Our editor on Margaret Thatcher's recent passing: "I can’t believe how little I feel now".

Photo: Robert Huffstutter (Creative Commons)


So Margaret Thatcher has passed into history, and the reaction in my newsfeed demonstrates her status as the Marmite of British politics – almost all either loved or hated her with very few balanced and/or neutral comments. It’s amazing how strongly people still feel about her more than 20 years after she left office; and speaking on a personal level, I can’t believe how little I feel now.


If you lived in Britain in the 80s or early 90s, I only need to tell you my parents both come from left wing backgrounds, and brought us up in one, in order for you to have a pretty good idea of how I grew up feeling about Mrs Thatcher. If you don’t know much about Britain in those times, one word sums it up: hatred.


Hatred doesn’t sit well with me - I’m much more of a love person - which may be why I’m not feeling any hate today. But Margaret Thatcher provided plenty of grounds for animosity for loving, sensitive souls and hateful unfeeling spirits alike.
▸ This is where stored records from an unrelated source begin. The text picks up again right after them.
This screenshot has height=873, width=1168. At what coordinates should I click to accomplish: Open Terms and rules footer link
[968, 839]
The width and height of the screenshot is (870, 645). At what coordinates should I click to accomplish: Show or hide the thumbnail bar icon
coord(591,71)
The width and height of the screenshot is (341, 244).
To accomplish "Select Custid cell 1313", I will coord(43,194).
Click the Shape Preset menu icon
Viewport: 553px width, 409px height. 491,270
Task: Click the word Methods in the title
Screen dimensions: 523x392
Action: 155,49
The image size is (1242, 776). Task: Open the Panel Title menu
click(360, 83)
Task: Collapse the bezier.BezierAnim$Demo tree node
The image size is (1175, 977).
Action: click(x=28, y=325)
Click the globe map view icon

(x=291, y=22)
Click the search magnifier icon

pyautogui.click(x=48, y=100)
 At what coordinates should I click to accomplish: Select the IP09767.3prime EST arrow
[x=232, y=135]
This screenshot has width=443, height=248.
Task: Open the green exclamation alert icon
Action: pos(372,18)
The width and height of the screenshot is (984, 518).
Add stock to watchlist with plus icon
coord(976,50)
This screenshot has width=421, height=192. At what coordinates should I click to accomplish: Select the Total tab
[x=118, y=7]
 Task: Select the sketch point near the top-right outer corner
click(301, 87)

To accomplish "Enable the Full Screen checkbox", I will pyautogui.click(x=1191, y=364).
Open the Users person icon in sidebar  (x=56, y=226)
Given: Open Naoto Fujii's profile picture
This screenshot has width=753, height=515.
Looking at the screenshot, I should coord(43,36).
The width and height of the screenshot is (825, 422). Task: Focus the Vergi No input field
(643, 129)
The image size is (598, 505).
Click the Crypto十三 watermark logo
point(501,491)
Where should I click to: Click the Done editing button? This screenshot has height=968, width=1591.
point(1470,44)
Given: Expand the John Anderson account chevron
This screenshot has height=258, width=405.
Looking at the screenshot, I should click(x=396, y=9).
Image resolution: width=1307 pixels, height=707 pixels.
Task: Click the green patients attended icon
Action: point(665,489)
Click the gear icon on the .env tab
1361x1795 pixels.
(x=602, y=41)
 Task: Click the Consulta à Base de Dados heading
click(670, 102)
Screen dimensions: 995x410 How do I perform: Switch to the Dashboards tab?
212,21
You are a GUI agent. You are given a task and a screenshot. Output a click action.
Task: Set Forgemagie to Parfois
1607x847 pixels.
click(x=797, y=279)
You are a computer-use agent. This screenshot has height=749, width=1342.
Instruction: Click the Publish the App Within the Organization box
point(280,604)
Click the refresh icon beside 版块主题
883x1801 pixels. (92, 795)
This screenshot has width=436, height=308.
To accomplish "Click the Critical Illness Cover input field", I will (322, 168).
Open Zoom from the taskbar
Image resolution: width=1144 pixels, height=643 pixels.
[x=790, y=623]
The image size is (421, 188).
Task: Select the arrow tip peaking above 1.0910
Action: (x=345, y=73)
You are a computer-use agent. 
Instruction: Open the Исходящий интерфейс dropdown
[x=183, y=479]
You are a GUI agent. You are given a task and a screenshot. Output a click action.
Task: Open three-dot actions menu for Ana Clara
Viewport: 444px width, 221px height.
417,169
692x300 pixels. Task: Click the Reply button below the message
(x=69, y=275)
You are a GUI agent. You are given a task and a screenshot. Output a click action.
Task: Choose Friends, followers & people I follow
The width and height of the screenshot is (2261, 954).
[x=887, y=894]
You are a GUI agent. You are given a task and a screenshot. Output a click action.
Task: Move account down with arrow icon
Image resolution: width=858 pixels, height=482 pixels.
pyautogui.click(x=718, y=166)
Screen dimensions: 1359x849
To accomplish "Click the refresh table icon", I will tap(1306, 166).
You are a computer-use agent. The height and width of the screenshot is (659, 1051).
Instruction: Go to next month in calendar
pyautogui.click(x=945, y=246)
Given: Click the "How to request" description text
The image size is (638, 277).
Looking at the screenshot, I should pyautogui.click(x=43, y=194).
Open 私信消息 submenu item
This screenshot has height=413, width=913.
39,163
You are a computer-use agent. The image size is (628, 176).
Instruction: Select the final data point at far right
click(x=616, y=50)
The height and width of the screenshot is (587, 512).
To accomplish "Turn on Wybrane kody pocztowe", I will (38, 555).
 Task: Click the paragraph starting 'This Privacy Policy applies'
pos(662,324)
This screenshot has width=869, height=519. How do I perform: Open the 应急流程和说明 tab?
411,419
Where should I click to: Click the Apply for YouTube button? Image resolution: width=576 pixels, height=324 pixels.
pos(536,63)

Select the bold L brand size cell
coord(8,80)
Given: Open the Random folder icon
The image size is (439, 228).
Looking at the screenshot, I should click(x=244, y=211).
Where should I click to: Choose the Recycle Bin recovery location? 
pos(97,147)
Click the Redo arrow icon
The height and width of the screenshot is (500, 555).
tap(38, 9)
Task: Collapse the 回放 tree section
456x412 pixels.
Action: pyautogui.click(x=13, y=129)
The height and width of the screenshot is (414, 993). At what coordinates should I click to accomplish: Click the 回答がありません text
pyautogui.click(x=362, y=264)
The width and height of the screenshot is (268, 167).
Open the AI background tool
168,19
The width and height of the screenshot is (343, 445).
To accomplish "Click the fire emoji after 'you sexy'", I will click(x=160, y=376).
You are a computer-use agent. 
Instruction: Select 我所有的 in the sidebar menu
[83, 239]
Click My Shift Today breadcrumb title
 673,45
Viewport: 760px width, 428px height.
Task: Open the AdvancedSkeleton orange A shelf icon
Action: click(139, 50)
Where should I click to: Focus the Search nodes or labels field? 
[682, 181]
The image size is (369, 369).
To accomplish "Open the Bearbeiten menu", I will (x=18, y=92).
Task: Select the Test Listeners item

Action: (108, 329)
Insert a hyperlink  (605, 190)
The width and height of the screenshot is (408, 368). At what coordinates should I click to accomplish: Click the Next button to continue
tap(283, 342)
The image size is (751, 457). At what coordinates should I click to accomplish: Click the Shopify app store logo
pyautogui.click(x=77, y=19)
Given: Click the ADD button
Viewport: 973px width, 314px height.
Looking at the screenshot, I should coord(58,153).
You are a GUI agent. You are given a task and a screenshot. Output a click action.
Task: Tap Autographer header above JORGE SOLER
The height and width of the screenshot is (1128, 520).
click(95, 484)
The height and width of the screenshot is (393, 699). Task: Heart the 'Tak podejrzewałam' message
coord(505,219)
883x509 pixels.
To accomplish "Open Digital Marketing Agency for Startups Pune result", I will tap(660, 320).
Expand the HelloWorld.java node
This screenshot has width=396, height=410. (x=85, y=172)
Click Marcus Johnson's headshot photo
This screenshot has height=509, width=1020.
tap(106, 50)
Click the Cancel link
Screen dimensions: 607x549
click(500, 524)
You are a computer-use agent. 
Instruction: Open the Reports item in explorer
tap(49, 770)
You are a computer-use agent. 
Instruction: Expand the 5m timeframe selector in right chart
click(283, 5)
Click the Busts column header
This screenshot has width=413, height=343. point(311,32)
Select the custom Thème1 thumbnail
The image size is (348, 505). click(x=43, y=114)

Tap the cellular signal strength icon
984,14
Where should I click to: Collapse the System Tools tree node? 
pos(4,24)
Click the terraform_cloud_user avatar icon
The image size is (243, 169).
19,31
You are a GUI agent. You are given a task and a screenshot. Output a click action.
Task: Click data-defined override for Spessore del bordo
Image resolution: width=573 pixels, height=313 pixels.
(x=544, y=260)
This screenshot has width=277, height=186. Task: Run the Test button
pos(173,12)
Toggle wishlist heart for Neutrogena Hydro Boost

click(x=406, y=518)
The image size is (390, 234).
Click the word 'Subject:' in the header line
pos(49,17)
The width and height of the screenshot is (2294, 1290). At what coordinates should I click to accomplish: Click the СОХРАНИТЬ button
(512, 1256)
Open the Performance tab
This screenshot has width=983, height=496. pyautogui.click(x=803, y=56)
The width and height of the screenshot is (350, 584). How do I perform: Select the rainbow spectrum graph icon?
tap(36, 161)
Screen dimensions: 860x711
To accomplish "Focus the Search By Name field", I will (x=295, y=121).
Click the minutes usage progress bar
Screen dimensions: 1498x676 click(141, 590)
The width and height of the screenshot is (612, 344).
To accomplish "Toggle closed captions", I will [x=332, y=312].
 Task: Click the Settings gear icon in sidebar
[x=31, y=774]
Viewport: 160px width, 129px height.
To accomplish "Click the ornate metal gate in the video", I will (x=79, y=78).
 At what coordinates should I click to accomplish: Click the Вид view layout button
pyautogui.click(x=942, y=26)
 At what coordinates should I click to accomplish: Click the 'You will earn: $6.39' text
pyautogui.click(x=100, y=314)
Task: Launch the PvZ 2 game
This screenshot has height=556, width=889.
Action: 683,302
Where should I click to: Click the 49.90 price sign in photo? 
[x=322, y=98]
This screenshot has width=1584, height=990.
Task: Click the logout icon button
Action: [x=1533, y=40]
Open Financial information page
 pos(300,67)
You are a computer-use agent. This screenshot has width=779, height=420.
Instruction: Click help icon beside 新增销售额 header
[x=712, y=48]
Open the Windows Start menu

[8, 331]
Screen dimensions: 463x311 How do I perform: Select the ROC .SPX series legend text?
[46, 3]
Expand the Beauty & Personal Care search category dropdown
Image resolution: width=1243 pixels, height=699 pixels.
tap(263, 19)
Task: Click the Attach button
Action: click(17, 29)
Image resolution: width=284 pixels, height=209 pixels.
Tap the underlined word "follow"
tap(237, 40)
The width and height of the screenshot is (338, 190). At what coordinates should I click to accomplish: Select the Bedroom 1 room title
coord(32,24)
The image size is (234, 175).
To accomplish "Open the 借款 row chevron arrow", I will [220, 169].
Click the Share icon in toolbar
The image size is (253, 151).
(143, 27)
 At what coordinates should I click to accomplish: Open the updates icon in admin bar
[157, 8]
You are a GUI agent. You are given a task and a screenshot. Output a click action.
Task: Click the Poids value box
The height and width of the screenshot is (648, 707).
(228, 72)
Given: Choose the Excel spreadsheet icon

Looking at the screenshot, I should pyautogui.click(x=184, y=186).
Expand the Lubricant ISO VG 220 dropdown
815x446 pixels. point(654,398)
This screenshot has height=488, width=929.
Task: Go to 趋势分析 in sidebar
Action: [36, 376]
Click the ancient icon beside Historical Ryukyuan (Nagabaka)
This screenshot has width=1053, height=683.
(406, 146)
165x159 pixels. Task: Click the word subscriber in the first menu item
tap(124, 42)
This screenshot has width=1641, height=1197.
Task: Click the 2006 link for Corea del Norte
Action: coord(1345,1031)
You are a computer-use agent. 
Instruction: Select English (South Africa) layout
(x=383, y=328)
One much overlooked yet important fact about Mrs Thatcher and her legacy is that although she led the Conservative party to three consecutive UK general election victories, an undeniable achievement, the highest share of the vote she achieved, in 1979, was 43.9% (in ‘83 and ’87 the figures were 42.4% and 42.2%). Under our perverse electoral system, this was (and is) enough for the Conservatives to push through policies that at least 56% of the population hadn’t voted for. This surely must explain some of the strength of feeling about her we still see now, especially when you consider the impacts of those policies, many of which we’re still experiencing.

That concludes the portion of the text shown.